«LIVE 99 - Patty Pravo» la recensione di Rockol

Patty Pravo - LIVE 99 - la recensione

Recensione del 07 giu 2001

La recensione

Dopo qualche tentativo andato male, fu un gran ritorno quello, finalmente riuscito pochi anni fa, di Patty Pravo. La sua casa discografica decise che era il caso di un rilancio in grande stile, e così fu. Il palcoscenico prescelto per l’avvenimento era stato quello di Sanremo e il brano, visto che serve anche quello, era il brano magnifico “…E dimmi che non vuoi morire”, con musica di un Gaetano Curreri intimista e ispirato e testo di un Vasco Rossi che azzeccò parole che parevano immagini in una dichiarazione di vita che lasciava i segni. A ruota seguì un album dal vivo tratto dal tour precedente (una sorta di anteprima del gran rilancio).

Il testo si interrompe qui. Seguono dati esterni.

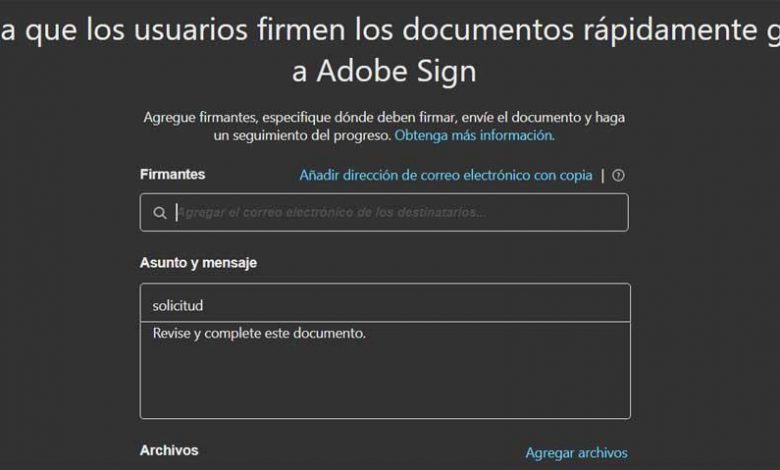This screenshot has width=780, height=470.
Task: Click the word 'solicitud' in the subject line
Action: (x=178, y=305)
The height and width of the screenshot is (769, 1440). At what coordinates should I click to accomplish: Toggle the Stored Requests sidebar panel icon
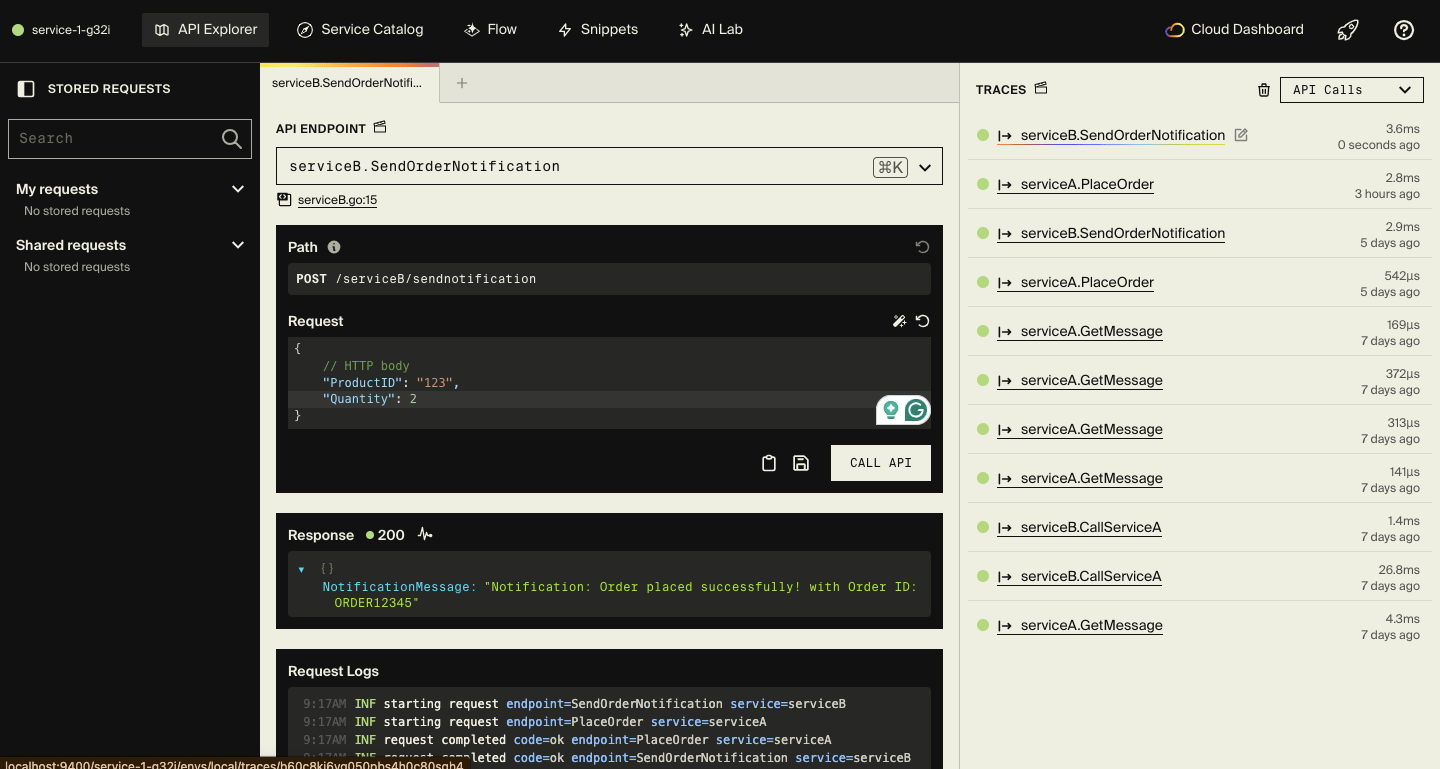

Quell’ottimo inedito e le versioni live dei greatest hits dell’interprete veneziana furono una miscela perfetta per le vendite, che infatti si impennarono e durarono pure a lungo. L’anno dopo “Notti, guai libertà”, un album con canzoni di vari cantautori scomodati per l’occasione, da Fossati a Guccini a Battiato, e poi l’anno dopo ancora un disco scritto dall’entourage di Vasco Rossi. Tutti e due con vendite modeste però. A questo punto che fare? Ecco il colpo di genio: un altro album dal vivo!
Ed eccolo qua. Stavolta doppio (come diceva Totò “abbondiamo, non facciamo vedere che siamo provinciali”). Registrato al Teatro Regio di Parma durante un tour che vide i teatri pieni.
Con le premesse di cui sopra in termini artistici non si capisce il senso di questi due CD, che oltretutto rendono poco. Una band in buone condizioni si limita però a fare il proprio mestiere. Pianobar o giù di lì. Con risultati decisamente stucchevoli, a meno di non farsi accecare dall’alone di leggenda della bionda signora; la quale mostra in alcuni punti i soliti imbarazzi vocali (altri si può immaginare siano stati occultati in studio), che sul palco possono essere smussati dall’indubbio carisma scenico, qui sono invece nudi.
Il contenuto è calibratissimo: i soliti 4-5 evergreen, un po’ di brani da “Notti, guai libertà”, qualche reperto come “I giardini di Kensington”, traduzione di “Walk on the wild side” (che ha giusto il valore della testimonianza perché non vale neanche l’ombra dell’originale di Lou Reed), qualche riempitivo e ovviamente “…E dimmi che non vuoi morire” che però qui diventa compitino, perde di magia rispetto all’originale che, nonostante fosse stato inciso in studio, era molto più suggestivo.
I fan più fedeli apprezzeranno le doti della Pravo anche stavolta, ma oltre a loro non si capisce a chi può andare e a chi può servire questo disco. Un altro tonfo dal punto di vista commerciale pare il logico risultato di tutto ciò. Attenzione a giocare così con le leggende.